Quallenschwemme vor Mallorca
Die Erhitzung des Mittelmeers führt auch zu zunehmenden Quallenplagen.
Quelle: dpa/Oceana/Carlos Suarez

Die Umweltschutzorganisation WWF warnt vor erheblichen Folgen für Fischerei, Tourismus und das Ökosystem durch die überdurchschnittliche Erhitzung des Mittelmeers. Kein anderes Meer heize sich so stark auf, konstatierte der WWF am Dienstag anlässlich der Veröffentlichung eines Berichts über den Effekt des Klimawandels auf das Mittelmeer. Demnach steigen die Temperaturen dort um 20 Prozent schneller als im Durchschnitt aller Weltmeere.

Die Klimakrise habe bereits einige der wichtigsten marinen Ökosysteme "teils irreversibel verändert, mit spürbaren Folgen auch für Fischerei und Tourismus", hieß es am Dienstag in einer WWF-Mitteilung. Das Korallensterben und die Quallenplagen nähmen zu.

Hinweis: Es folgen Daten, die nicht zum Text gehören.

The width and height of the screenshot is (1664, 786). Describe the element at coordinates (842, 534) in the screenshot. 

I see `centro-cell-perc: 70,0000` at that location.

"Massenaussterben" von Korallen und Muschelarten droht

Der WWF spricht bei Weichkorallen wie den fächerartigen Gorgonien, aber auch bei der größten mediterranen Muschelart, der Großen Steckmuschel, von einem "Massenaussterben". Im Zuge der Hitzewellen verbreiten sich tropische Quallenarten dem Bericht zufolge seit 2003 immer mehr, auch im Winter. Die massive Überfischung von fast 90 Prozent der Fischbestände sorge zusätzlich dafür, dass die Fressfeinde und Nahrungskonkurrenten der Quallen fehlen.

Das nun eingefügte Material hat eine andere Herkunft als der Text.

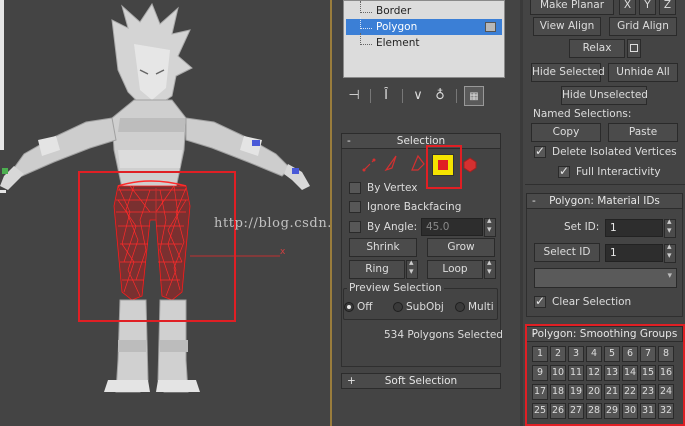 Image resolution: width=685 pixels, height=426 pixels. Describe the element at coordinates (666, 373) in the screenshot. I see `smoothing-group-button: 16` at that location.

Die nur im Mittelmeer vorkommenden Neptungraswiesen seien durch die Erwärmung des Wassers und den Anstieg des Meeresspiegels bedroht, mit ernsten Folgen für die Artenvielfalt. Jede fünfte Mittelmeerart benötige Neptungras als Lebensraum. Diese Unterwasserwiesen speicherten bis zu 42 Prozent der CO2-Emissionen aller Länder des Mittelmeeres und seien deshalb auch als Kohlenstoffsenke wichtig.

WWF fordert Trendumkehr

Küsten und Städte seien bedroht, "weil mit schwindenden Seegraswiesen auch der natürliche Küstenschutz abnimmt", erklärte die Leiterin Meeresschutz beim WWF Deutschland, Heike Vesper. "Die Klimakrise prägt das Mittelmeer schon jetzt deutlich", so Vesper.

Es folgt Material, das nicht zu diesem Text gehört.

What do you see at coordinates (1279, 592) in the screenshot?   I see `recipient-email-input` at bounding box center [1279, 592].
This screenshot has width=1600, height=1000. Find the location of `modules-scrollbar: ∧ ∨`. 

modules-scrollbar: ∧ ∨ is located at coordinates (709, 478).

Die Effekte der Klimakrise treffen auf ein ohnehin gestresstes Meer, das durch Überfischung, Verschmutzung, Plastikmüll und Schifffahrt stark belastet ist. Irgendwann wird der Stresscocktail zu viel.
Heike Vesper, WWF

Der WWF fordert, 30 Prozent des Mittelmeers bis 2030 effektiv zu schützen. Um den Trend umzukehren, müsse man den CO2-Ausstoß senken, den menschlichen Nutzungsdruck auf das Meer reduzieren und seine Widerstandskraft durch Schutzgebiete aufbauen.